==== DATA FOR PROCESSING ====

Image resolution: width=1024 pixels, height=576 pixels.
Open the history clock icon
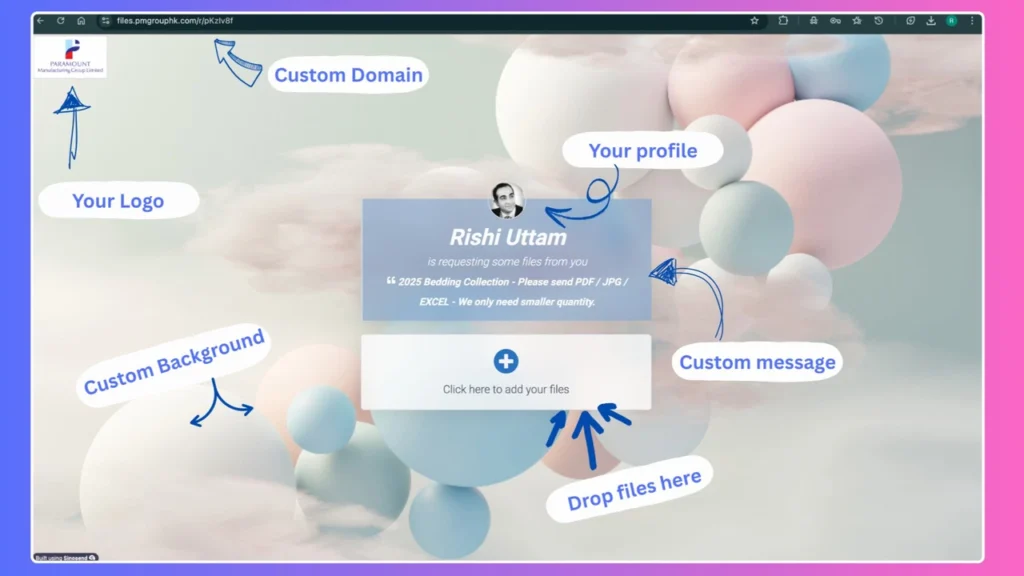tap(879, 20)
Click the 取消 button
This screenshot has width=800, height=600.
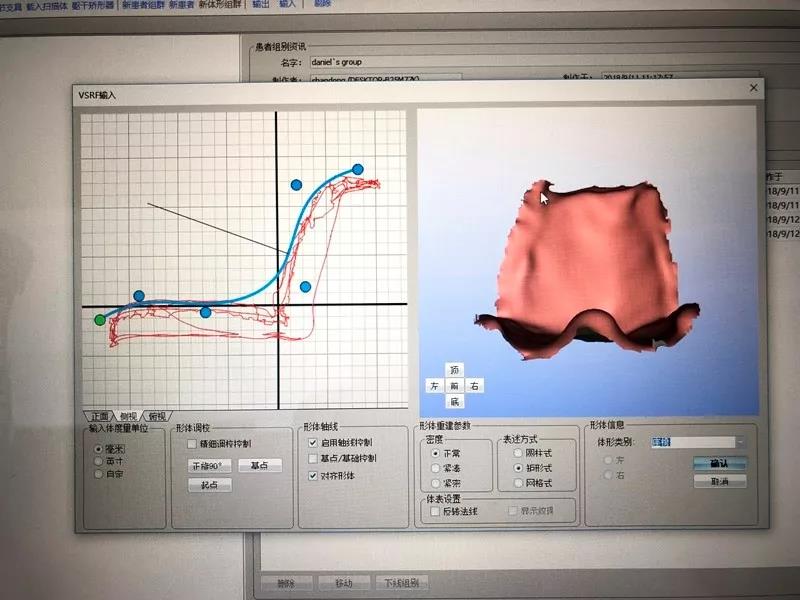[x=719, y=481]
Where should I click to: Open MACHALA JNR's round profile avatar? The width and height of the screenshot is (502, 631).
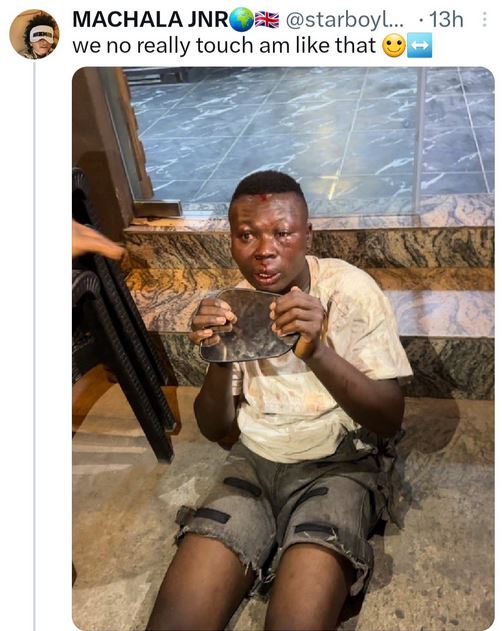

====
==== DATA FOR PROCESSING ====

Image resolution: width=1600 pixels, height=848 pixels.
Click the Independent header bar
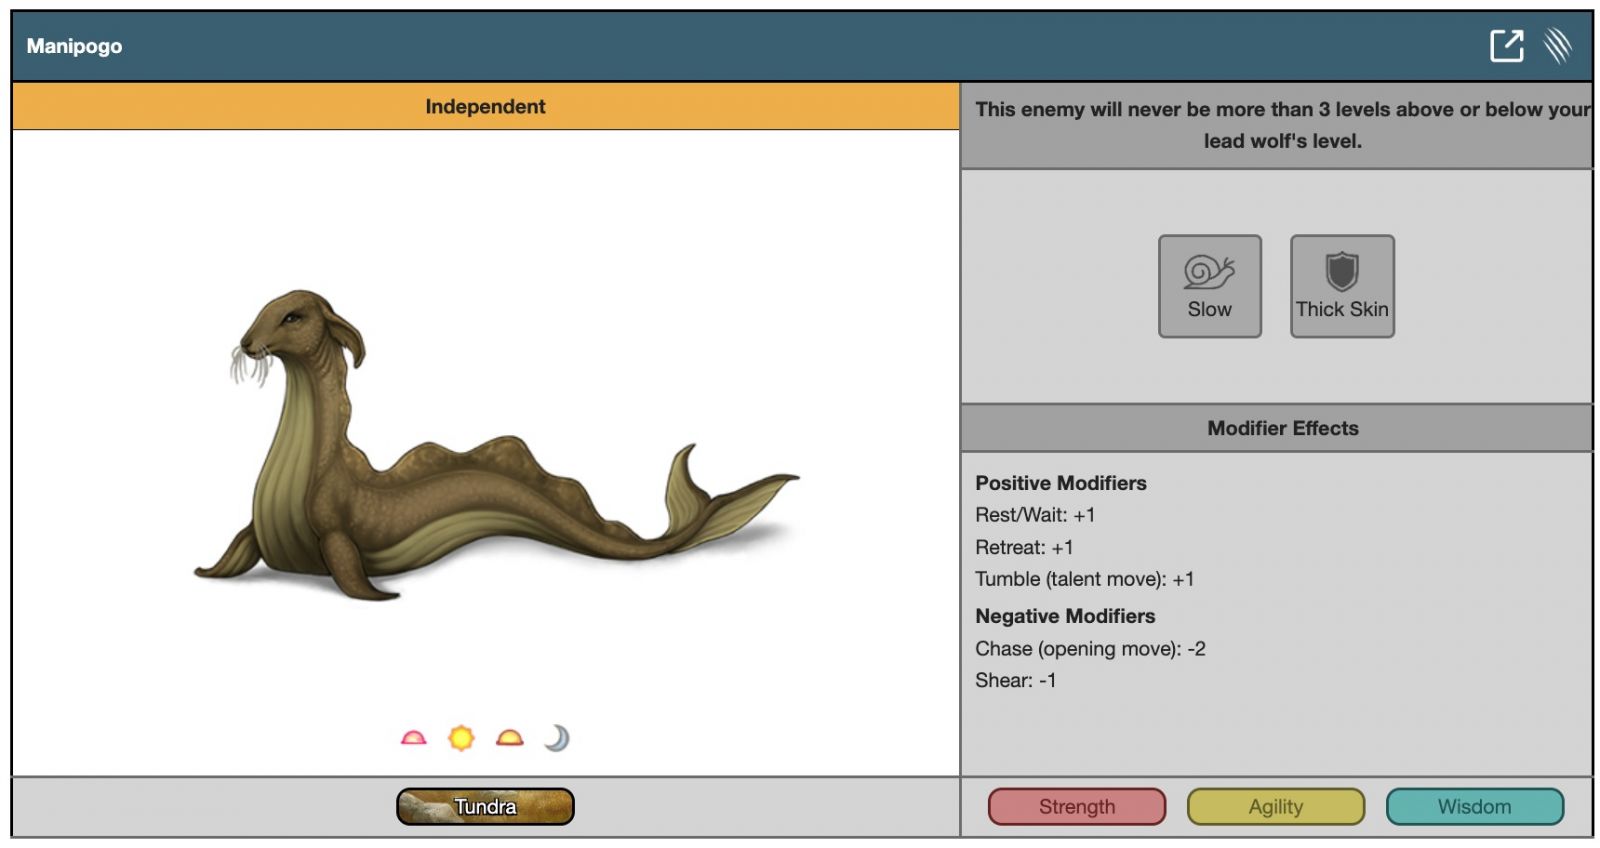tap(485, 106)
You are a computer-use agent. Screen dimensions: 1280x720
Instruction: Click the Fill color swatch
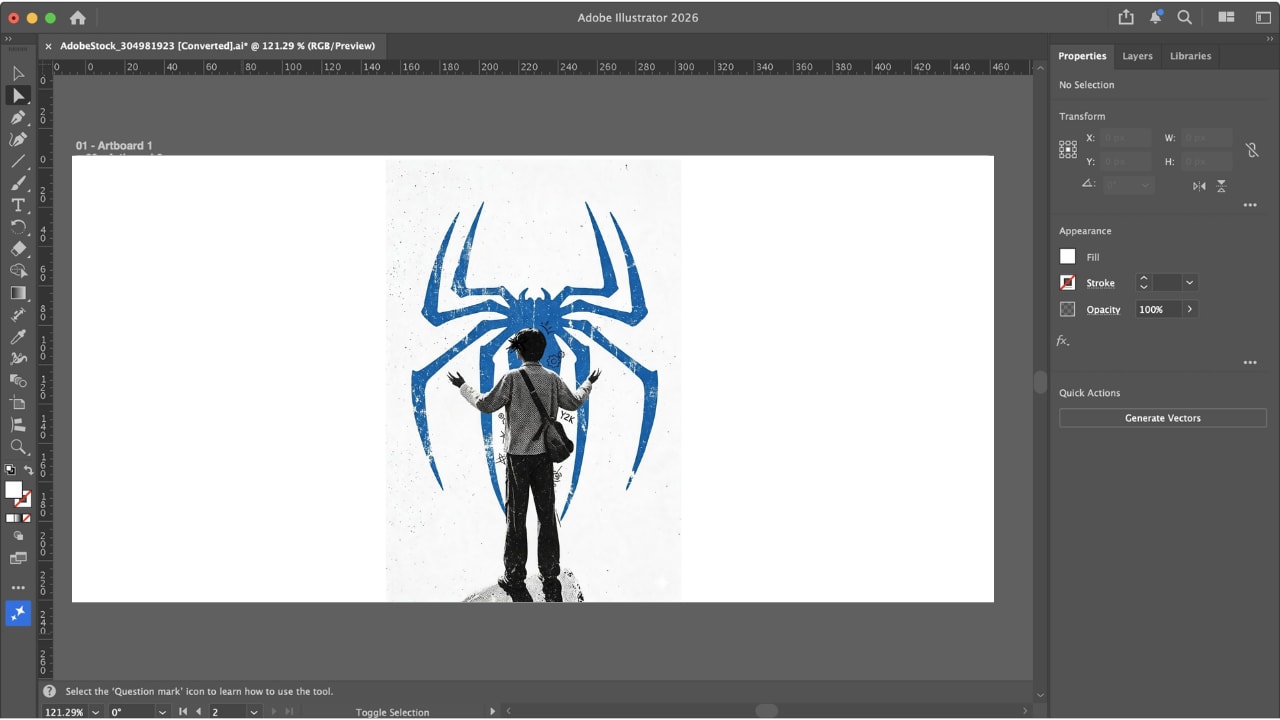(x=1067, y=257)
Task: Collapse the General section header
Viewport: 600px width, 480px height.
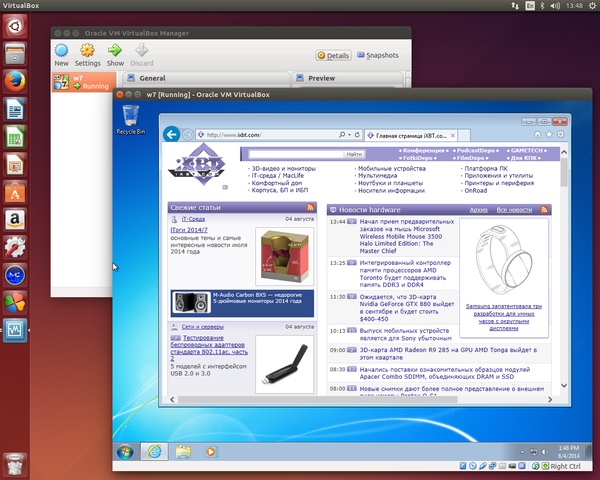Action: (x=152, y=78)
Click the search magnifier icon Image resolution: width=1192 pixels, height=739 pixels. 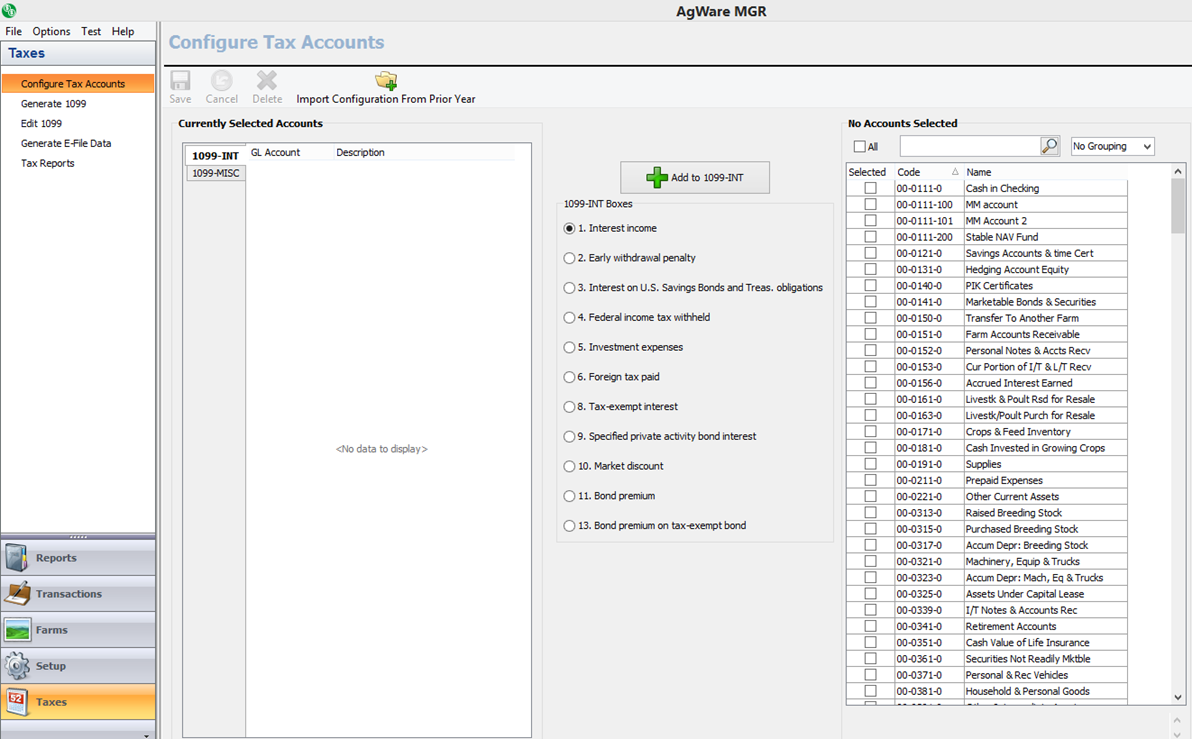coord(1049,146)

====
==== DATA FOR PROCESSING ====

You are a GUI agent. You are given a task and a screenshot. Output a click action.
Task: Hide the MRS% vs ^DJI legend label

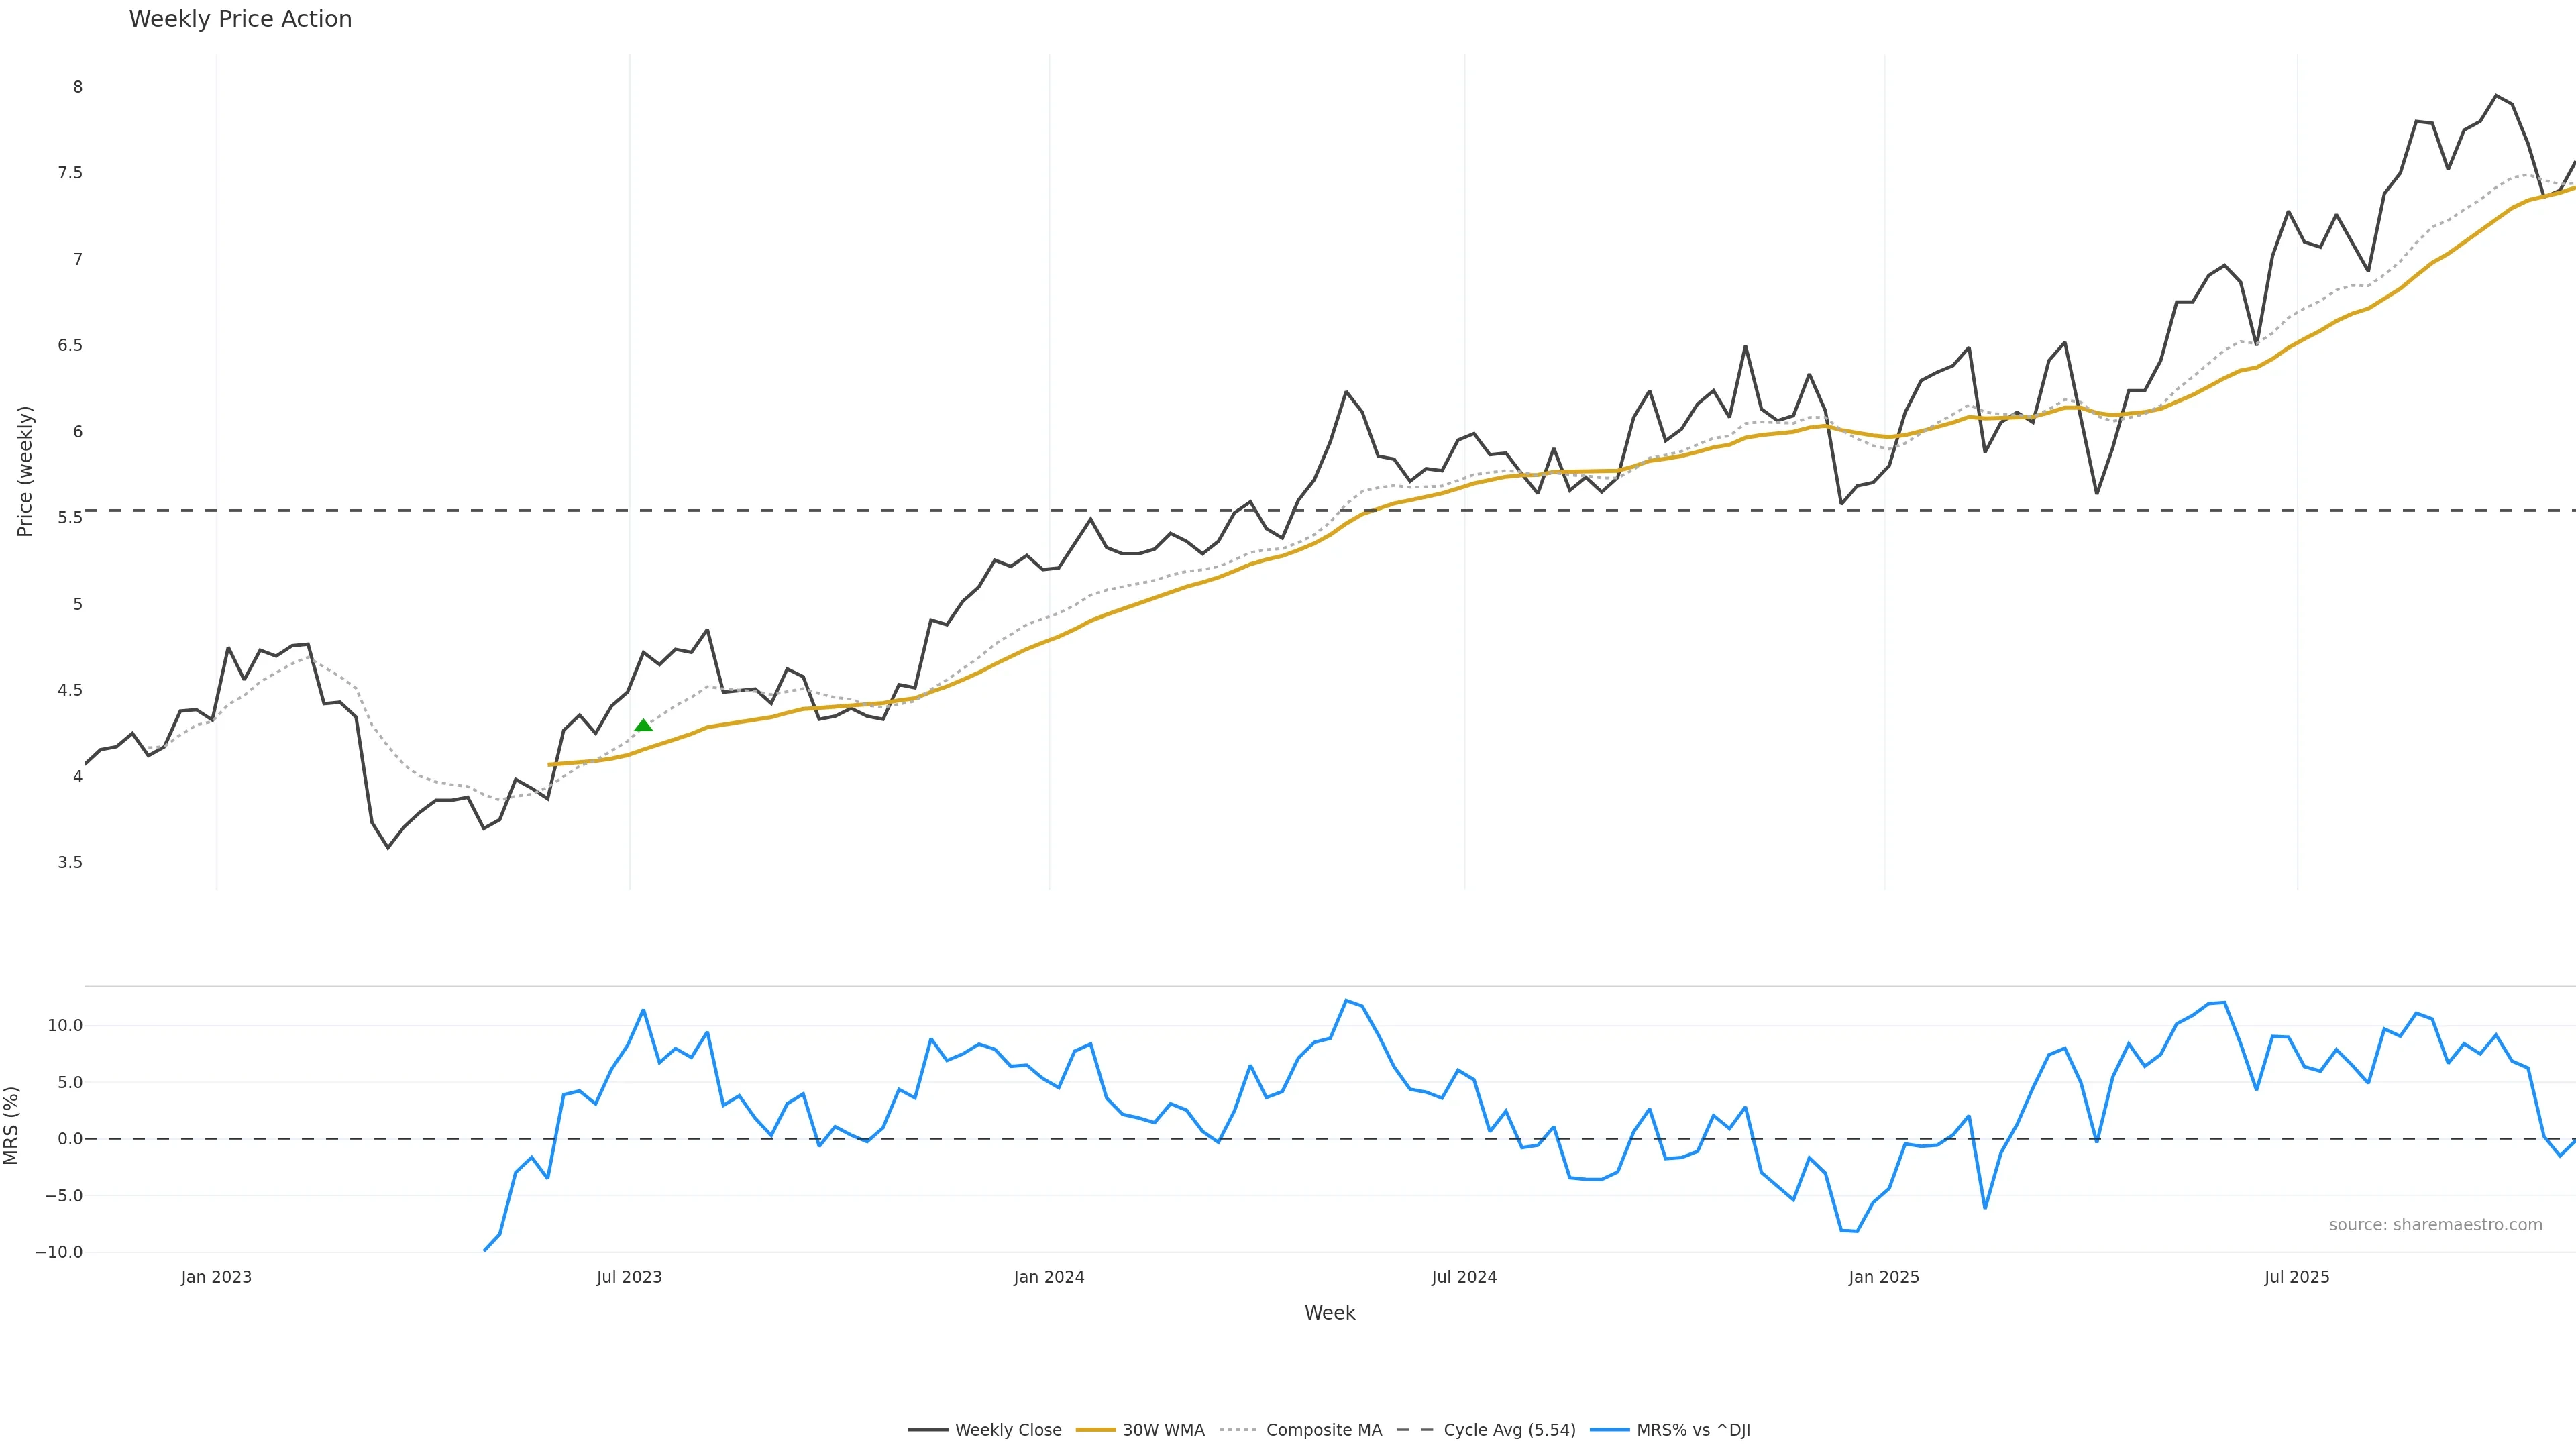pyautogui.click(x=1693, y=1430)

====

Convert the records from the line containing "Image resolution: width=1024" through the line containing "Where should I" into a JSON list of strings with one string per line, skipping blank lines and leaving out the pictures.

_RESULT OF THE EXERCISE_
[
  "Image resolution: width=1024 pixels, height=576 pixels.",
  "Open the history clock icon",
  "tap(879, 20)",
  "Click the 取消 button",
  "This screenshot has width=800, height=600.",
  "[x=719, y=481]",
  "Where should I click to: Open MACHALA JNR's round profile avatar? The width and height of the screenshot is (502, 631)."
]